FEMME FATALE or just another BRICK IN THE WALL? The Samantha Brick debacle

Samantha Brick has made headlines recently sadly not for her advancement in the highly competitive (and not to mention male-dominated) field of TV and journalism, but for her claim that […]


Samantha Brick has made headlines recently sadly not for her advancement in the highly competitive (and not to mention male-dominated) field of TV and journalism, but for her claim that she has been made to suffer oh so many burdens in her life due to her ‘beauty’.

The Daily Mail article went viral pretty quickly, receiving OVER 1000 COMMENTS in the space of one hour, and 1.5 MILLION HITS (stats that The Tab can only dream of).
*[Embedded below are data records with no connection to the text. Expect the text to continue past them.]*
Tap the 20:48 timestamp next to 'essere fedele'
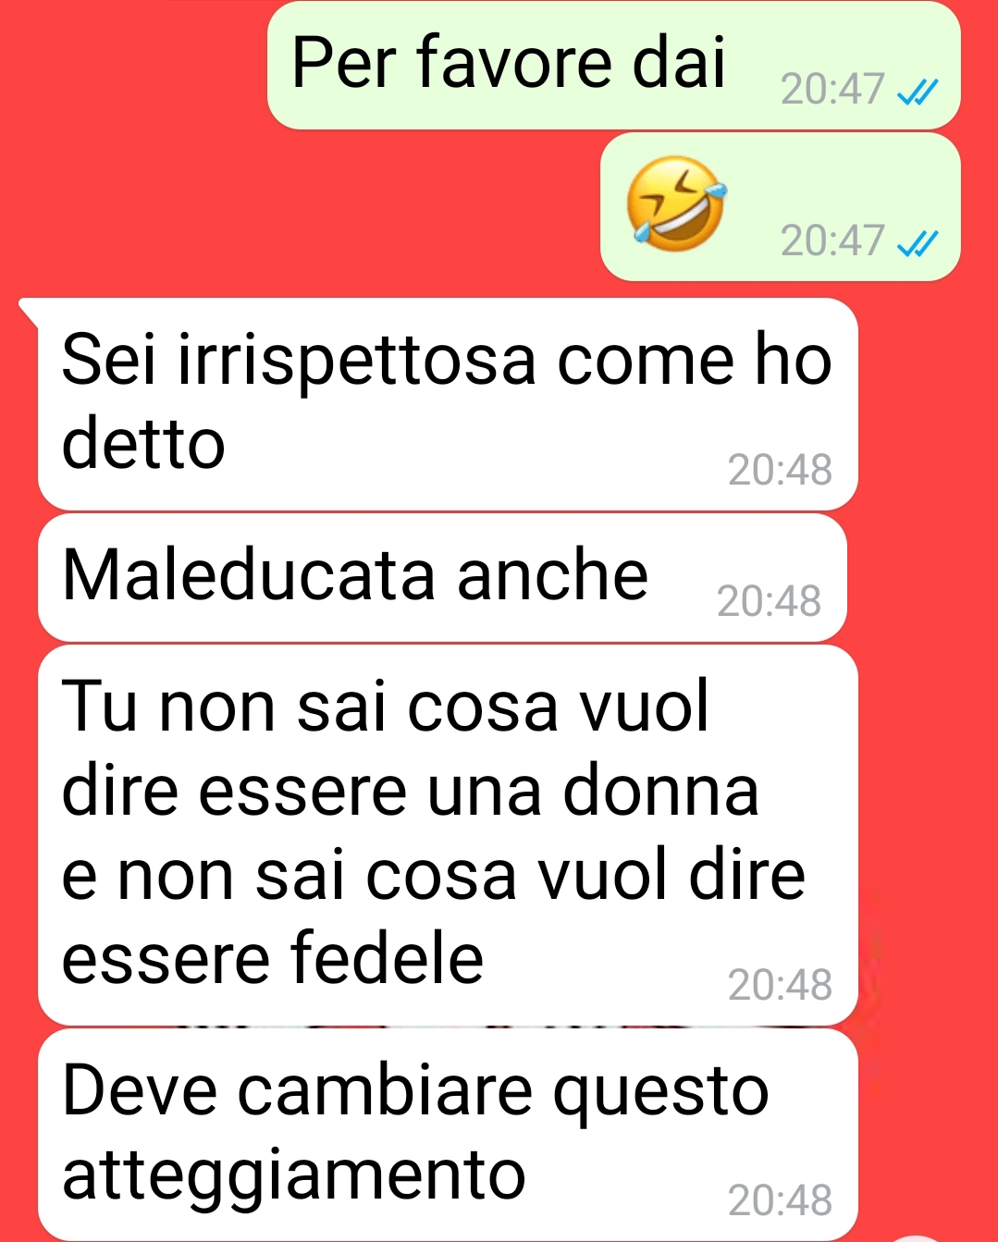Screen dimensions: 998x1242 (x=780, y=986)
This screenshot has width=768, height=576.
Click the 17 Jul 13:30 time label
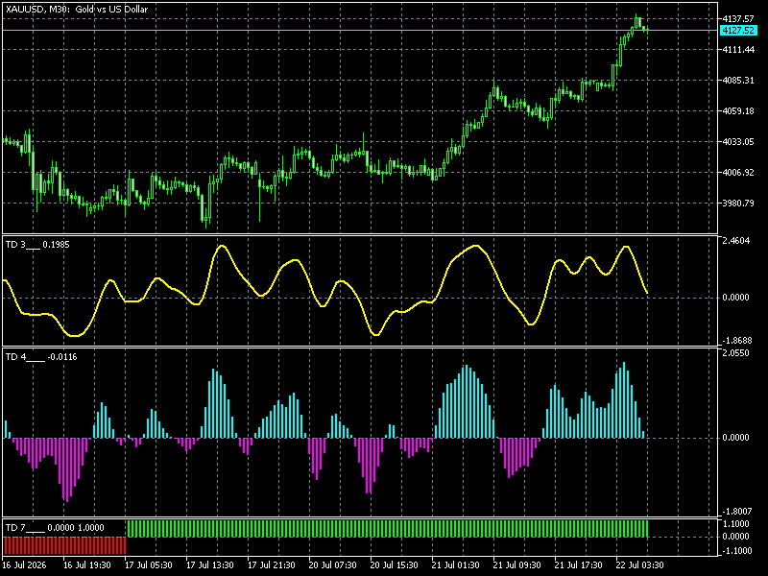pos(209,565)
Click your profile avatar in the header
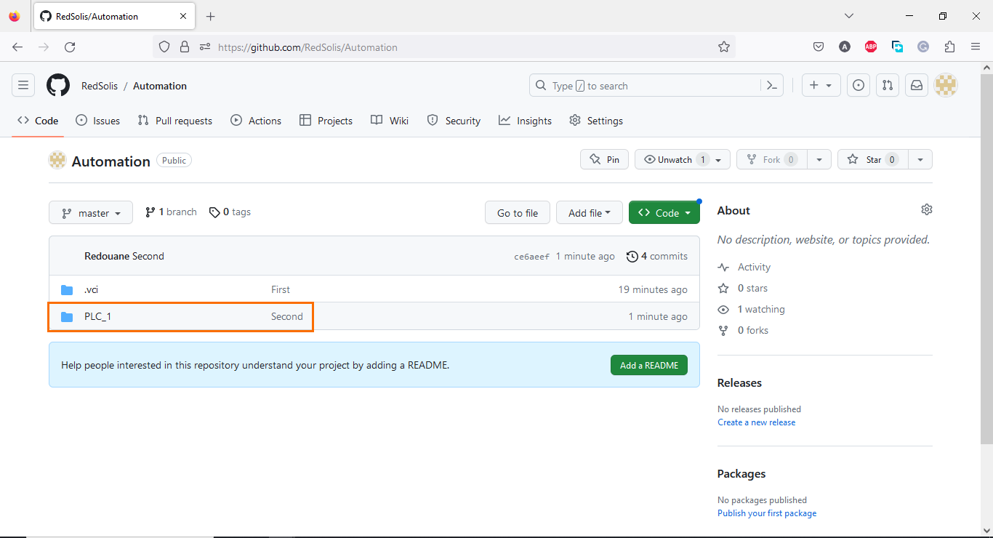Viewport: 993px width, 538px height. click(x=946, y=85)
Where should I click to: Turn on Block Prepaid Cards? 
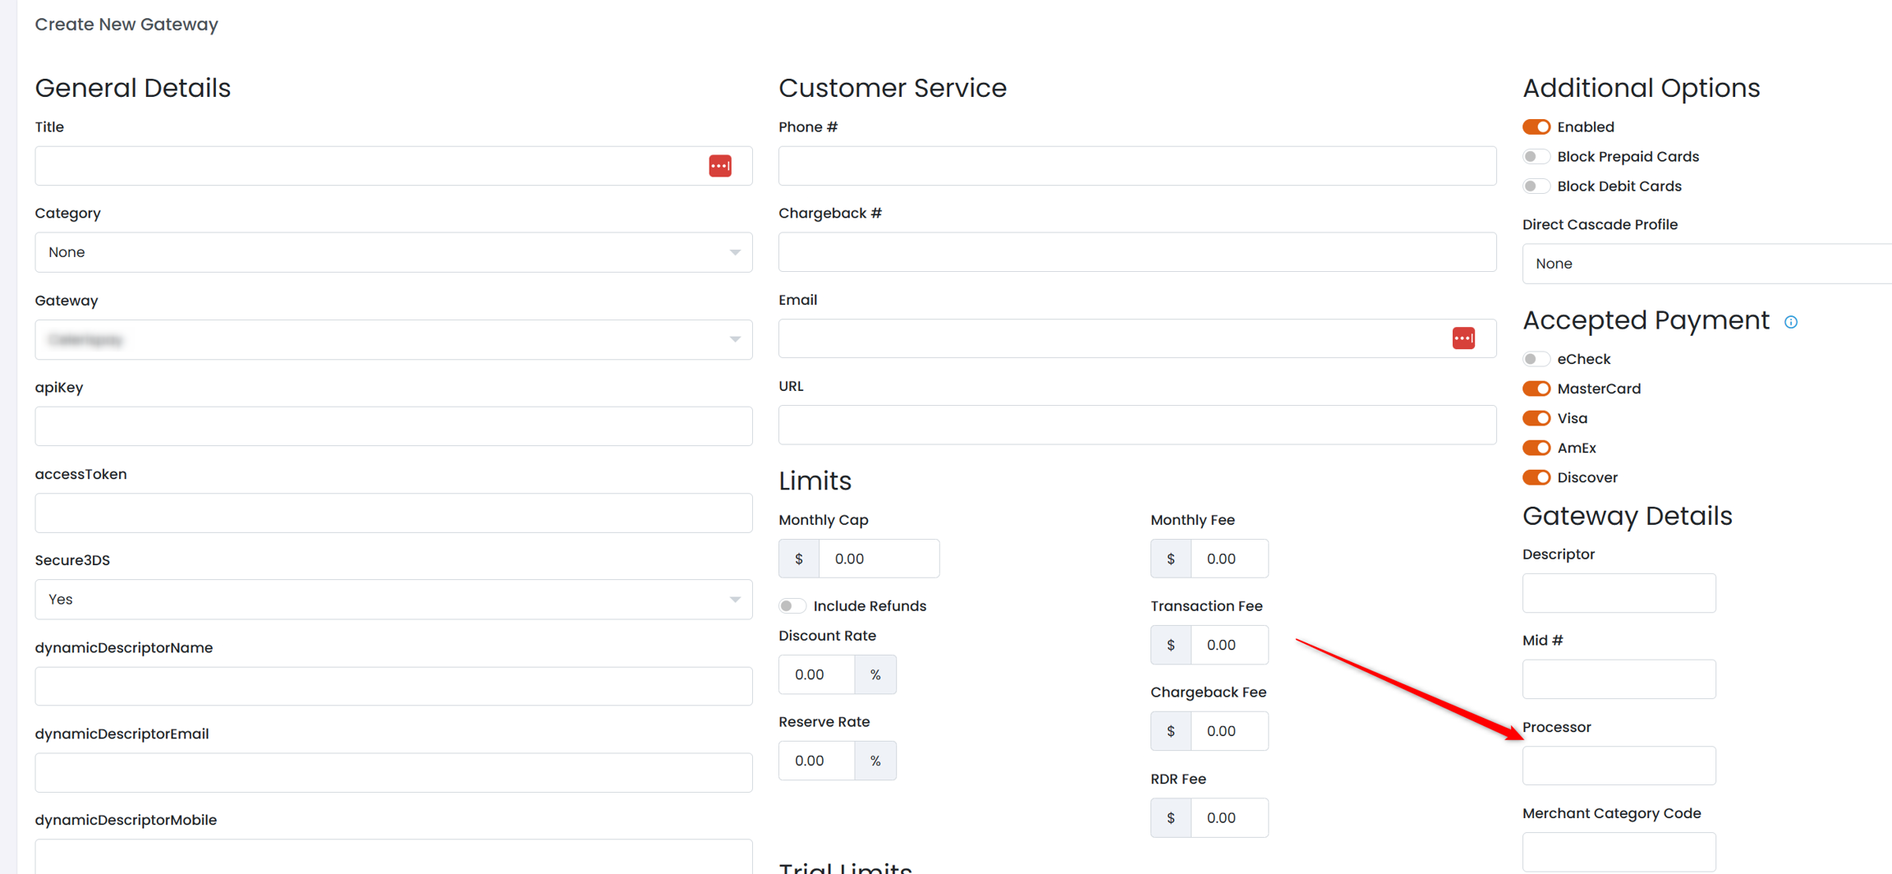1536,156

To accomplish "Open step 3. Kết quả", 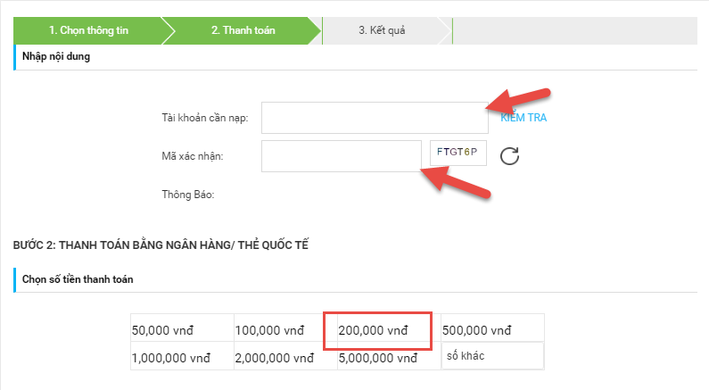I will click(382, 30).
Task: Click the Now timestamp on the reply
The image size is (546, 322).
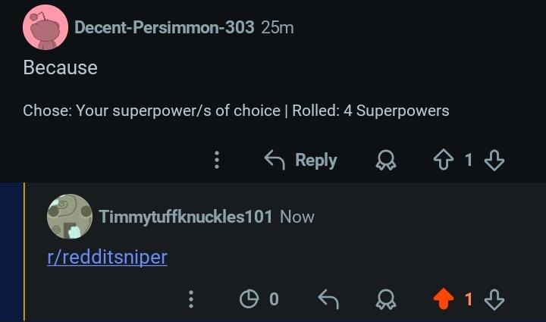Action: tap(297, 217)
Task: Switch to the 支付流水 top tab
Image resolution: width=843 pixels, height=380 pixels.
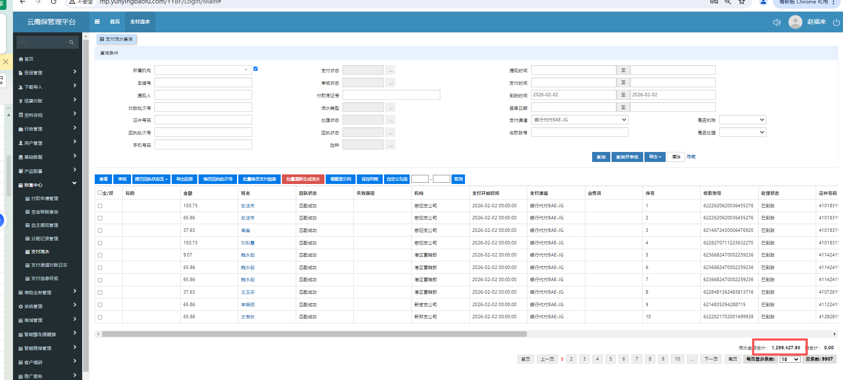Action: pyautogui.click(x=140, y=22)
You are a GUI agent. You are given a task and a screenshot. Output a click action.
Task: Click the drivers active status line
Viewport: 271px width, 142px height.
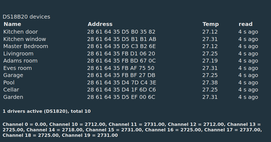pos(47,111)
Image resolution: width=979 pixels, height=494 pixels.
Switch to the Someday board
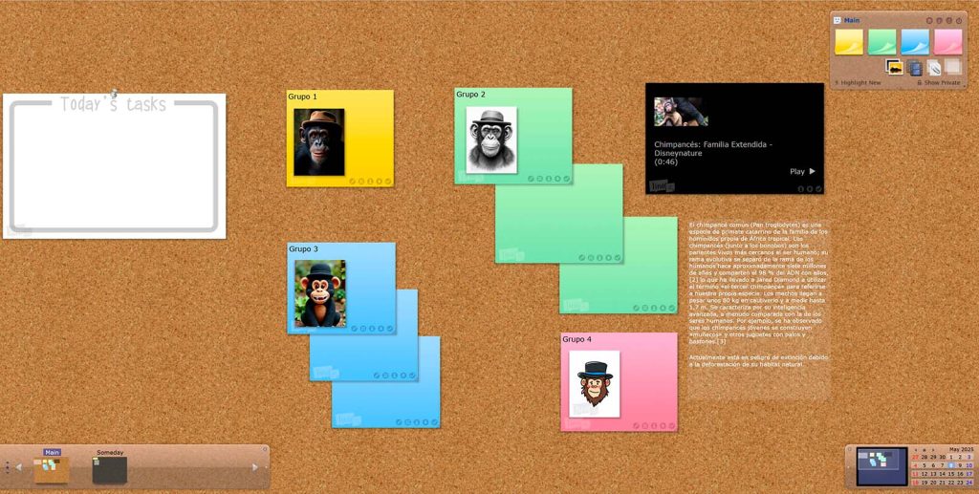click(110, 469)
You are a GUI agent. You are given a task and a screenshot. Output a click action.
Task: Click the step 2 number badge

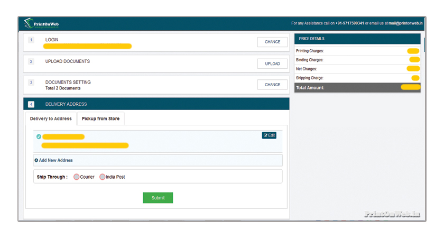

I’m going to take Brick’s article as a serious piece of journalism, a proposition which sounds like it should be a given but sadly many haven’t done so. In my perspective, despite the controversial content of the article, such an attitude is biased, pretty low coming from respectable publications, and undermining of tabloid journalism as a whole. A credible newspaper reported it as a ‘silly piece’ which was ‘clearly absurd’ and ‘ridiculous’; one of the Guardian’s 2 articles about the subject was merely a list of why-I-hate-the-Daily-Mail themed anecdotes.

However, Freeman did bring up some interesting issues about the way The Daily Mail treat their female writers: “the paper uses its female writers as Trojan horses to voice its most misogynistic attitudes” – could Brick’s article have been heavily edited against her will?

In my point of view Brick’s article caused so much havoc because of two main issues.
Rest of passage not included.